The weapons wreaking this havoc are largely medium-range drones—cheap, domestically produced, and capable of striking targets nearly 200 miles from the front. Ukraine’s newly designed models include the FP-2 and the Behemoth, the latter with a cruising speed of 110 miles per hour and capable of carrying a 154-pound warhead, according to CNN. Their range extends Russian supply lines by forcing military logistics to bypass the most cost-efficient routes within the strike zone. Russia is thus compelled to reroute convoys through circuitous detours, largely from the north.
“This drone campaign didn’t emerge overnight,” said Maksym Beznosiuk, a Poland-based associate fellow at the think tank GLOBSEC. “Ukraine’s systematic effort to degrade Russian air defenses in Crimea earlier this year, including radar systems and surface-to-air missile batteries, enables the deeper drone strikes. This has also reduced Russia’s ability to shield military facilities across the Crimean Peninsula and created new opportunities for follow-on strikes against logistics targets.”
Also, by “exhausting Crimea,” Kuzan said, Ukraine exacerbates “the already serious public discontent in occupied Crimea.” Strikes on Simferopol’s power station and Sevastopol’s substation on June 24 cut power across large parts of Crimea. The peninsula declared a state of emergency in the face of power outages, fuel rationing, and transport restrictions. The outages have knocked out water pressure in parts of the city, too, and elsewhere on the peninsula.

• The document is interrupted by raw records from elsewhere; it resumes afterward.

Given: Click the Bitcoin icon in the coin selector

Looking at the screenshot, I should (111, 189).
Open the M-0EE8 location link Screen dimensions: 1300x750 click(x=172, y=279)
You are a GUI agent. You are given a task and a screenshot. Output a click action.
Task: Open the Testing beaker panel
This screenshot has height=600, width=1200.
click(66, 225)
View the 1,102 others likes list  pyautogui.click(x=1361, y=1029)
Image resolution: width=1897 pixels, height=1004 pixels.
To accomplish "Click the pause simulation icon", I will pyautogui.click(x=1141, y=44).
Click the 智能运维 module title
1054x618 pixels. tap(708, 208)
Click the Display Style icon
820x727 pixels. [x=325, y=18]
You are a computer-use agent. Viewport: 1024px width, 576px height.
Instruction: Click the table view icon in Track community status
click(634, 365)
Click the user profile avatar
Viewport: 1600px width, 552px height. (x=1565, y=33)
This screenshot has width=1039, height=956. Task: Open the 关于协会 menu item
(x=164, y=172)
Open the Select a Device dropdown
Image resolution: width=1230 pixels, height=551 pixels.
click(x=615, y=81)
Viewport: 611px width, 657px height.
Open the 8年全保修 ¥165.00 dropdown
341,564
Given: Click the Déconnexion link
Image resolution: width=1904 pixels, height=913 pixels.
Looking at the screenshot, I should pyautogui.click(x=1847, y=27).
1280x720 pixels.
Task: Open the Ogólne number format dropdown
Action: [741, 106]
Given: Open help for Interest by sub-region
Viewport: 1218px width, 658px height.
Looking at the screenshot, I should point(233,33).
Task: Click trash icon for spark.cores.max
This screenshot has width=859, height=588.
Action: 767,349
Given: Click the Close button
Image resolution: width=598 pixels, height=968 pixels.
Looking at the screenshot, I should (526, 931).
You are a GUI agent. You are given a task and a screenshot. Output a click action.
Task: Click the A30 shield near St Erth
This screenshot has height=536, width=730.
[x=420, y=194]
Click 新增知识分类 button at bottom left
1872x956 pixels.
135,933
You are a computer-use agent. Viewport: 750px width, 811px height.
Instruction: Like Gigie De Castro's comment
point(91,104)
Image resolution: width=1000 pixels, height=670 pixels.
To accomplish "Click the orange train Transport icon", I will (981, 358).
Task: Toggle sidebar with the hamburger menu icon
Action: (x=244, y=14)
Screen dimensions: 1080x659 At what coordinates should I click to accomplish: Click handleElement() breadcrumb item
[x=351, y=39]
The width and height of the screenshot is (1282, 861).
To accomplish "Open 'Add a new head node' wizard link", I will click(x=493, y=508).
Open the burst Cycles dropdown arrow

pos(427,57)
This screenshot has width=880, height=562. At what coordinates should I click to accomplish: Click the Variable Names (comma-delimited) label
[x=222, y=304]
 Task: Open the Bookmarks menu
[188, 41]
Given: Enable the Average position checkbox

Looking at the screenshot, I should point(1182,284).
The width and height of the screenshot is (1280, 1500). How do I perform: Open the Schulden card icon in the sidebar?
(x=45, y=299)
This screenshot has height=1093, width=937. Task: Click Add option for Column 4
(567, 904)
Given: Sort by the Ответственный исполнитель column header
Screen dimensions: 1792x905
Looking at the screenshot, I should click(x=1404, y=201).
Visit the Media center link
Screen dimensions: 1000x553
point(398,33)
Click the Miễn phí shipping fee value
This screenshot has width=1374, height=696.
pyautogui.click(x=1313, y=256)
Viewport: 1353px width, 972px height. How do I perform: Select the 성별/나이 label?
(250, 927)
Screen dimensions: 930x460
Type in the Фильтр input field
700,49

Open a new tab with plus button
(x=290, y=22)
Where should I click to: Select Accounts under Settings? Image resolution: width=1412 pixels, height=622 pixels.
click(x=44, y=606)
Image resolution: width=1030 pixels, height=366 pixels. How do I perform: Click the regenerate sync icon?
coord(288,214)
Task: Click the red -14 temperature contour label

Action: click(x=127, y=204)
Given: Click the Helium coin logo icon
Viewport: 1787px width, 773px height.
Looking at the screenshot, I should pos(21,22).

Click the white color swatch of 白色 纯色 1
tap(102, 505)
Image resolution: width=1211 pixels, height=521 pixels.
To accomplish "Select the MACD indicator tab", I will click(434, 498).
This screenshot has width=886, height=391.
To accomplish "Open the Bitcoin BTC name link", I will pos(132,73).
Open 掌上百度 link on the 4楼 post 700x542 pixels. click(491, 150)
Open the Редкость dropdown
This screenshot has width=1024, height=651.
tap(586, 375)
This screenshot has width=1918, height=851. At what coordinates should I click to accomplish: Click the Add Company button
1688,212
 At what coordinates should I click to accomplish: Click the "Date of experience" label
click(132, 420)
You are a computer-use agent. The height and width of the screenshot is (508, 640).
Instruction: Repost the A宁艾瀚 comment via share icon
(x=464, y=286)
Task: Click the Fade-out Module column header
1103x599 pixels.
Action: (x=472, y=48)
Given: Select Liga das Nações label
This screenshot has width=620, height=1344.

This ties down ever more Russian resources in Crimea. Ukraine’s “shifting Russia’s attention and powers,” Kuzan said. “We know that larger contingents of FSB personnel [Russia’s principal domestic security] are in Crimea, probably to deal with popular dissent. There are more soldiers, too, for example, manning small air defense systems that are diverted from Russia and the front line to secure the [supply] highways. And Russia is constantly testing new ways to supply Crimea like building small pontoon bridges.”
The lockdown isn’t total, and Ukraine doesn’t want it to be, Barros argued. “There are still ways to get in and out of Crimea, and it’s possibly happening by design,” he said. “If you completely trap someone and you block off all regress routes, then it changes the calculus for the adversary. Generally, you’ll want to leave an egress so that an adversary has an incentive to leave as opposed to dig in their heels and fight to the end.”
Crimea is a priceless geostrategic asset to Russia for more reasons than one. Russia boasts that the peninsula is its “unsinkable aircraft carrier,” functioning as a platform to project air and naval power across the entire Black Sea region, including the Kerch Strait, which connects the Black Sea to the Sea of Azov. Sevastopol is the main port of Russia’s Black Sea fleet, which Moscow has used to strangle Ukraine’s grain and trade exports. And Russia regularly launches missile attacks from the peninsula on Mykolaiv and Odesa, the latter just 200 miles away.
By threatening this Russian fortress, Ukraine is sending a message to the Russian people that President Vladimir Putin’s invasion of the peninsula did not deliver the security that he promised in 2014.